Note first that the line element on a 2-sphere with radius of curvature $r$ is $dl^2=r^2(d\theta^2+\sin^2\theta d\phi^2)$. Since we want a metric that is spherically symmetric about a point in space, say $r'=0$, we must not be able to tell the difference (in terms of intrinsic geometry) between points located at the same distance $r'$ away from the centre of symmetry and at the same time $t$. Therefore every point in space-time is located on a spatial 2-sphere whose radius of curvature may depend on coordinates $r'$ and $t$, i.e. $r=r(r',t)$. The line element on such a 2-sphere is then $dl^2=r^2(d\theta^2+\sin^2\theta d\phi^2)$, where we have chosen to label each sphere by its radius of curvature $r$ instead of the actual radial distance $r'$ of its points away from the centre of symmetry.

Now consider two spheres corresponding to the same time $t$ but different distances $r'$ and $r'+dr'$. A priori, the coordinates on the two spheres might be defined with respect to different poles where $\theta=0$ and different half-planes where $\phi=0$. However, because the spheres are centred about the same point $r'=0$, we can always choose these references to be the same such that the curves $\theta=const.$, $\phi=const.$ (implicity, we also have $t=const.$) are orthogonal to all spheres at different distances $r'$. By definition, a tangent to these curves is the coordinate basis vector $\textbf{e}_r$. Therefore we have $g_{\theta r}=\textbf{e}_{\theta}\cdot\textbf{e}_r=0$ and $g_{\phi r}=\textbf{e}_{\phi}\cdot\textbf{e}_r=0$. We have thus reduced the most general metric in spherical coordinates, with all the possible cross terms, to the slightly simpler form: $$ds^2=g_{00}dt^2+2g_{0r}dtdr+2g_{0\theta}dtd\theta+2g_{0\phi}dtd\phi+g_{rr}dr^2+r^2d\Omega^2,$$ where I have defined $d\Omega^2\equiv d\theta^2+\sin^2\theta d\phi^2$.

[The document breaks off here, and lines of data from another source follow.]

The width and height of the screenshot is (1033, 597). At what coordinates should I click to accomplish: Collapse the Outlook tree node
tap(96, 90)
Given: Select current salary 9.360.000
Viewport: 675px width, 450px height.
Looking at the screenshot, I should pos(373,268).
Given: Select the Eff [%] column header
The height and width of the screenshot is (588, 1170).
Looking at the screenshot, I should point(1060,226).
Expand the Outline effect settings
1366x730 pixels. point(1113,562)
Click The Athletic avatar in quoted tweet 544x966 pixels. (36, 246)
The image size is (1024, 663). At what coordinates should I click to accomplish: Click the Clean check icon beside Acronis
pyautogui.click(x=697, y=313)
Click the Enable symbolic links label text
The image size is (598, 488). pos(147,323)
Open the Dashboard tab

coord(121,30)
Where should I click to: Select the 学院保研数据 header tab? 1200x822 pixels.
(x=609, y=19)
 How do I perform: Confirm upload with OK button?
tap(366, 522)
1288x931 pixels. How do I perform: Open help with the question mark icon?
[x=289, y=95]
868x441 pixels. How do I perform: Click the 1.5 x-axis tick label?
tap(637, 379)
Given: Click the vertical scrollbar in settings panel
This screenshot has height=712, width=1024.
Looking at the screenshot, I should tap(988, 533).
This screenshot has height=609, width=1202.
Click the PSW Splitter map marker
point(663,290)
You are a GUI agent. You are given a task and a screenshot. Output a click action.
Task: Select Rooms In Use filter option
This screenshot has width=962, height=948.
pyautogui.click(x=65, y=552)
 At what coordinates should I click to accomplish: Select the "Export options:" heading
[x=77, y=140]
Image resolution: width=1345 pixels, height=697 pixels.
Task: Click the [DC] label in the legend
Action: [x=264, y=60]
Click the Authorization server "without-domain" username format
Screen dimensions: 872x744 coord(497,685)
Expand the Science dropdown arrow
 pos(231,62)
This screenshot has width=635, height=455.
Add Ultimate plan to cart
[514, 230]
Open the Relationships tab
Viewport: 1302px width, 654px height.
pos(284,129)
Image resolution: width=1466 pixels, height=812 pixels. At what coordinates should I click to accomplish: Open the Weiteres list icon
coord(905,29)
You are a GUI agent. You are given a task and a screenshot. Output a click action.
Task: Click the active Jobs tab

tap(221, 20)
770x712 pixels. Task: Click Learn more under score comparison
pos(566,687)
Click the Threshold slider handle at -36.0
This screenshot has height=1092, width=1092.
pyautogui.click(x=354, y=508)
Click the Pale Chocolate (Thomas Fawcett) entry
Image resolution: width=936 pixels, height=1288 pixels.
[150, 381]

Similarly, we argue that the curves $r=const.$, $\theta=const.$, $\phi=const.$, with tangent vector $\textbf{e}_t$ must be orthogonal to the two-spheres. Otherwise, $\textbf{e}_t$ would have components in the directions of $\textbf{e}_\theta$ and $\textbf{e}_\phi$. There would then be a preferred spatial direction on the 2-sphere, namely that direction parallel to the projection of $\textbf{e}_t$ on the sphere. But this is forbidden by spherical symmetry, therefore $g_{0\theta}=\textbf{e}_t\cdot\textbf{e}_\theta=0$ and $g_{0\phi}=\textbf{e}_t\cdot\textbf{e}_\phi=0$. We have now reduced the metric to: $$ds^2=g_{00}dt^2+2g_{0r}dtdr+g_{rr}dr^2+r^2d\Omega^2.$$ Lastly, a static spacetime is one where the metric is unchanged by a transformation $t \rightarrow -t$. This implies that $g_{0r}=-g_{0r}=0$. Therefore we get a line element that only contains $dt^2$, $dr^2$ and $r^2\Omega^2$, as required by the question.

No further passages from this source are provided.